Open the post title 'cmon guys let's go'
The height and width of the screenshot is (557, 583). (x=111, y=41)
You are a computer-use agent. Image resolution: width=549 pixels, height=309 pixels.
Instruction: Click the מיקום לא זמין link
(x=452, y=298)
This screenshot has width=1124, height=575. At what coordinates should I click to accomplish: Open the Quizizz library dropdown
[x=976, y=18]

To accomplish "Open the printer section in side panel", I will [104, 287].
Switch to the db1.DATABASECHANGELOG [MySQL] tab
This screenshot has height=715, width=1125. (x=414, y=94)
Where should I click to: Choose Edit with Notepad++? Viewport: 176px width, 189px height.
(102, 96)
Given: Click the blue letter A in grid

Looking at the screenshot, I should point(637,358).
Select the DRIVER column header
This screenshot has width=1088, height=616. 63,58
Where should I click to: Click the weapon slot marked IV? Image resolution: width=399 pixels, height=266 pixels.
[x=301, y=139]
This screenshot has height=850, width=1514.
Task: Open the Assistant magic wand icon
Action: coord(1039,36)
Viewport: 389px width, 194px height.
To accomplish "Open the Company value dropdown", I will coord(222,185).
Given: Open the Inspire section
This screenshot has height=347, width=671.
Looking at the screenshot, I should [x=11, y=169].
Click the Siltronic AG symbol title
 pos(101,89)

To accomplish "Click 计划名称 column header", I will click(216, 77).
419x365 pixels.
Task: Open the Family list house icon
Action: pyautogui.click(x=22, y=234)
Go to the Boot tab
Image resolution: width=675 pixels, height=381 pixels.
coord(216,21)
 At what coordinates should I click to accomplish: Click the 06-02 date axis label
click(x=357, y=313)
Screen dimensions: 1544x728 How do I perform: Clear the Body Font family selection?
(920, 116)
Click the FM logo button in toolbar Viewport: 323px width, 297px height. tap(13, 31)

=======

**GIVEN REQUEST:**
Could you revise all the records above so that "Viewport" becomes "Display" everywhere, with nothing else changed?

**CORRECT OUTPUT:**
Open the post title 'cmon guys let's go'
The height and width of the screenshot is (557, 583). (x=111, y=41)
You are a computer-use agent. Image resolution: width=549 pixels, height=309 pixels.
Instruction: Click the מיקום לא זמין link
(x=452, y=298)
This screenshot has width=1124, height=575. At what coordinates should I click to accomplish: Open the Quizizz library dropdown
[x=976, y=18]

To accomplish "Open the printer section in side panel", I will [104, 287].
Switch to the db1.DATABASECHANGELOG [MySQL] tab
This screenshot has height=715, width=1125. (x=414, y=94)
Where should I click to: Choose Edit with Notepad++? Display: 176px width, 189px height.
(102, 96)
Given: Click the blue letter A in grid

Looking at the screenshot, I should point(637,358).
Select the DRIVER column header
This screenshot has width=1088, height=616. 63,58
Where should I click to: Click the weapon slot marked IV? Image resolution: width=399 pixels, height=266 pixels.
[x=301, y=139]
This screenshot has height=850, width=1514.
Task: Open the Assistant magic wand icon
Action: coord(1039,36)
Display: 389px width, 194px height.
To accomplish "Open the Company value dropdown", I will coord(222,185).
Given: Open the Inspire section
This screenshot has height=347, width=671.
Looking at the screenshot, I should [x=11, y=169].
Click the Siltronic AG symbol title
 pos(101,89)

To accomplish "Click 计划名称 column header", I will click(216, 77).
419x365 pixels.
Task: Open the Family list house icon
Action: pyautogui.click(x=22, y=234)
Go to the Boot tab
Image resolution: width=675 pixels, height=381 pixels.
coord(216,21)
 At what coordinates should I click to accomplish: Click the 06-02 date axis label
click(x=357, y=313)
Screen dimensions: 1544x728 How do I perform: Clear the Body Font family selection?
(920, 116)
Click the FM logo button in toolbar Display: 323px width, 297px height. tap(13, 31)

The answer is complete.